- Born: 27 October 1911 Badiala, Punjab (British India)
- Died: 30 October 1972 (aged 61) Amritsar, Punjab (India)
- Known for: key figure in the Punjabi Suba movement
- Title: Sant
- Political party: Shiromani Akali Dal

= Fateh Singh (Sikh leader) =

Sikh leader (1911–1972)

Fateh Singh (27 October 1911 – 30 October 1972) was an Indian Sikh religious and political leader, and a key figure in the Punjabi Suba movement. He was revered as Sant Fateh Singh among his followers.

== Early life ==
Fateh Singh was of a Jat background. Fateh Singh was the son of Channan Singh, a resident of Badiala in Bathinda district of Punjab. Fateh Singh did not have any formal schooling, but he started learning to read and write Punjabi language at the age of 13. He expressed deep interest in the Sikh scriptures, as a result of which his father apprenticed him to a Sikh scholar named Ishar Singh. Later, Fateh Singh migrated to the Ganganagar in the princely state of Bikaner (now in Rajasthan). He toured the nearby villages, preaching the Sikh faith. He also promoted education among the citizens, and established several gurdwaras and schools, besides an orphanage.

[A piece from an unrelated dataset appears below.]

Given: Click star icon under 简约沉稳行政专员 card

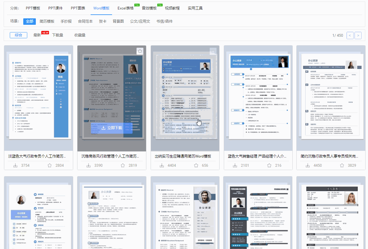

== Punjabi Suba movement ==
In the 1950s, Singh entered politics when he started supporting the concept of "Punjabi Suba", a separate state for the Punjabi speakers in India. By the late 1950s, Fateh Singh had become the senior vice-president of the Shiromani Akali Dal, and had led several marches supporting the Punjabi Suba movement. On 18 December 1960, he started a fast-unto-death in support of his demand. Several prominent Indian leaders tried to convince him to abandon his fast. He ended his fast on 9 January 1961, after the Indian Prime Minister Jawaharlal Nehru issued a statement indicating the support for establishment of a Punjabi Suba. Paul R. Brass, the Professor Emeritus of Political Science and South Asian Studies at the University of Washington, opines that the Sikh leader Fateh Singh tactically stressed the linguistic basis of the demand, while downplaying the religious basis for the demand—a state where the distinct Sikh identity could be preserved.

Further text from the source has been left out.